== PROVIDED TEXT ==
========================================

From the United Fresh comment:
Exemptions Based on Processing/Consumer Cooking
We are also uncomfortable with the concept of any fruits and vegetables being wholly exempt from the rule, under the same philosophy that the public expects FDA has provided for appropriate regulatory oversight of ALL fruits and vegetables. Rather, we propose an approach similar to 21 CFR part 123, the Seafood HACCP rule, which provides for regulatory oversight of the diversity of all seafood, coupled with companion Guidance that addresses specific variability appropriate to different products. This approach would provide for the comprehensive regulatory oversight of all commodities that both FDA and industry desire, with the ability to target appropriate specific practices and metrics to individual commodities or commodity groupings as contemporaneous science and experience mandates. In fact, this approach to combine broad regulatory oversight with specific guidance that can better differentiate risk management needs among different commodities is the approach that United Fresh recommends FDA take overall. We will discuss this in more depth later in these comments.
Within the context of Guidance, United Fresh would support modified requirements for fruits and vegetables intended to be thermally processed foods, or with another validated kill step sufficient to eliminate pathogens reasonably likely to occur. Such modified requirements should only be allowed if producers and processors can provide assurance that fruits and vegetables not grown according to standards in the rule cannot enter the fresh produce supply chain. This could require specific processing contracts that provide for control of raw products, and significant penalties to any person who diverts fruits and vegetables grown for processing into the fresh market.
Similarly, an “exhaustive” list of fresh fruits and vegetables being exempted because they are “rarely consumed raw” is not acceptable in the rule, but may be addressed appropriately in Guidance. While we agree that produce that is cooked by the consumer can achieve the same level of public health protection as any validated kill step, dietary practices and eating norms change. FDA is well aware of its mistake proposing that kale could be exempt as rarely consumed raw, when today it is the fastest growing vegetable in the United States often eaten raw in salads and in “healthy” beverages. Given that such a list in the regulation would be onerous for the Agency to amend, we believe such a list should be addressed as part of Guidance, allowing fresh fruits and vegetables to be added or deleted from the list as warranted by future information, without the necessity of rulemaking procedures. Further, consistent with our recommendations in the paragraph above, we believe that such a list be accompanied by a caution to handlers of such commodities that an exemption from the requirements of growing practices would be invalidated if the produce is marketed for fresh consumption.

========================================

== WORK INSTRUCTION 1 ==
Copy the United Fresh comment from "Within the context" up to and including "the fresh market.".
== WORK INSTRUCTION 2 ==
Answer these questions from the United Fresh comment.
(a) Which existing rule does United Fresh propose as a model for its approach?
(b) Which vegetable does the comment say FDA mistakenly proposed could be exempt as rarely consumed raw?
(c) What two things could be required to keep produce grown for processing out of the fresh market?
The rows that follow come from a separate source.

== DATA LISTING ==
========================================

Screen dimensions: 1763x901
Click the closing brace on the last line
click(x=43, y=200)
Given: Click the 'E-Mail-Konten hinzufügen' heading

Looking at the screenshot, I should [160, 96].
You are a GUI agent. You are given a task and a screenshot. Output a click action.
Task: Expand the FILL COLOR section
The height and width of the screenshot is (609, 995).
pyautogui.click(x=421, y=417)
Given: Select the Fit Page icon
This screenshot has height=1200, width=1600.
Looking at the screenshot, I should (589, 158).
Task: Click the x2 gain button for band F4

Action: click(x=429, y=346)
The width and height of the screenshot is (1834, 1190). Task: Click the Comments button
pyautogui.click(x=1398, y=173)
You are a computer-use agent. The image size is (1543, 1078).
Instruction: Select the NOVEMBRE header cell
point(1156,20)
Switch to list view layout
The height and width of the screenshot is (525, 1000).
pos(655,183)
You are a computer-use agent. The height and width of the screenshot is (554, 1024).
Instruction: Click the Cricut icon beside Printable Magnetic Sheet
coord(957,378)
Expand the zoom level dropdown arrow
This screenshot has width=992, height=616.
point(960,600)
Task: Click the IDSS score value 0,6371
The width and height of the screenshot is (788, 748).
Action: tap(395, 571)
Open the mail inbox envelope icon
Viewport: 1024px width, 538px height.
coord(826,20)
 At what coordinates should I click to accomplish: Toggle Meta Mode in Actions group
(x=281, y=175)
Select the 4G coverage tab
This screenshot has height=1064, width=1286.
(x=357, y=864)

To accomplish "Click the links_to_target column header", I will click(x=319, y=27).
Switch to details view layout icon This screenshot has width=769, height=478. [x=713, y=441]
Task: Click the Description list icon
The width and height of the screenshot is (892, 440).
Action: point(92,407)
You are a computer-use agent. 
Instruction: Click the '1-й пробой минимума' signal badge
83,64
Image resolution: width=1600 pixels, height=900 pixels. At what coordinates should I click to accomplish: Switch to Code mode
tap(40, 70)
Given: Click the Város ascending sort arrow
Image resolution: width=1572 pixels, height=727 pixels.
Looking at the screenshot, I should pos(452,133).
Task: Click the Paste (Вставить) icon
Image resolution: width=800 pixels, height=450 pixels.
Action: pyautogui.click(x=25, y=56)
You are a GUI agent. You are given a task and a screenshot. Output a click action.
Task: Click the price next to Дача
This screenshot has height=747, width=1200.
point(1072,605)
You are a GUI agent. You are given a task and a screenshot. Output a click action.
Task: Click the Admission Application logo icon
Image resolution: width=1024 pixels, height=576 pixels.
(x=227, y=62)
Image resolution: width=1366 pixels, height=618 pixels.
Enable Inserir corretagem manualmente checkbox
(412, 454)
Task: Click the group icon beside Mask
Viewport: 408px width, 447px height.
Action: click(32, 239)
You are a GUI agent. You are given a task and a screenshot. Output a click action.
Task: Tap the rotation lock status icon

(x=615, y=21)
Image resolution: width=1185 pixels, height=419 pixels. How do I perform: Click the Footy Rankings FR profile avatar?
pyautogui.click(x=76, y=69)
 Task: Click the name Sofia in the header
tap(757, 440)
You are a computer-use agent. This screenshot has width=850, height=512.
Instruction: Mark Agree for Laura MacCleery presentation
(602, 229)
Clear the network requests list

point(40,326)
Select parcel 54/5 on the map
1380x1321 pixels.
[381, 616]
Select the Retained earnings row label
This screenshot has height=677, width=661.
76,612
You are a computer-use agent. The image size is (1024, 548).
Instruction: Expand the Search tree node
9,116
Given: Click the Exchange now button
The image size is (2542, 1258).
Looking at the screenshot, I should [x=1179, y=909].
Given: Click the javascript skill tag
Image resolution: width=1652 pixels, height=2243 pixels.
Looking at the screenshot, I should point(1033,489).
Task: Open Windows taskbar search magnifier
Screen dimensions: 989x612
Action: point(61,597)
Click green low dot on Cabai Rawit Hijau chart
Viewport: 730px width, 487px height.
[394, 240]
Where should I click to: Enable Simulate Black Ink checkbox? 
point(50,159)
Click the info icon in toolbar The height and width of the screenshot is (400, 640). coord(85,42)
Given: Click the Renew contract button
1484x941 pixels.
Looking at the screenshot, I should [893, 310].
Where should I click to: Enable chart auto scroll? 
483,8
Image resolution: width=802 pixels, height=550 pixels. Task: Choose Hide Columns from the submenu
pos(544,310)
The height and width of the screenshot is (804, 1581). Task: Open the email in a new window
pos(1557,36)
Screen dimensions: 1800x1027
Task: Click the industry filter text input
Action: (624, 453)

========================================

== WRITTEN RESPONSE 1 ==
Within the context of Guidance, United Fresh would support modified requirements for fruits and vegetables intended to be thermally processed foods, or with another validated kill step sufficient to eliminate pathogens reasonably likely to occur. Such modified requirements should only be allowed if producers and processors can provide assurance that fruits and vegetables not grown according to standards in the rule cannot enter the fresh produce supply chain. This could require specific processing contracts that provide for control of raw products, and significant penalties to any person who diverts fruits and vegetables grown for processing into the fresh market.

== WRITTEN RESPONSE 2 ==
(a) 21 CFR part 123, the Seafood HACCP rule.
(b) Kale.
(c) Specific processing contracts that provide for control of raw products, and significant penalties for anyone who diverts fruits and vegetables grown for processing into the fresh market.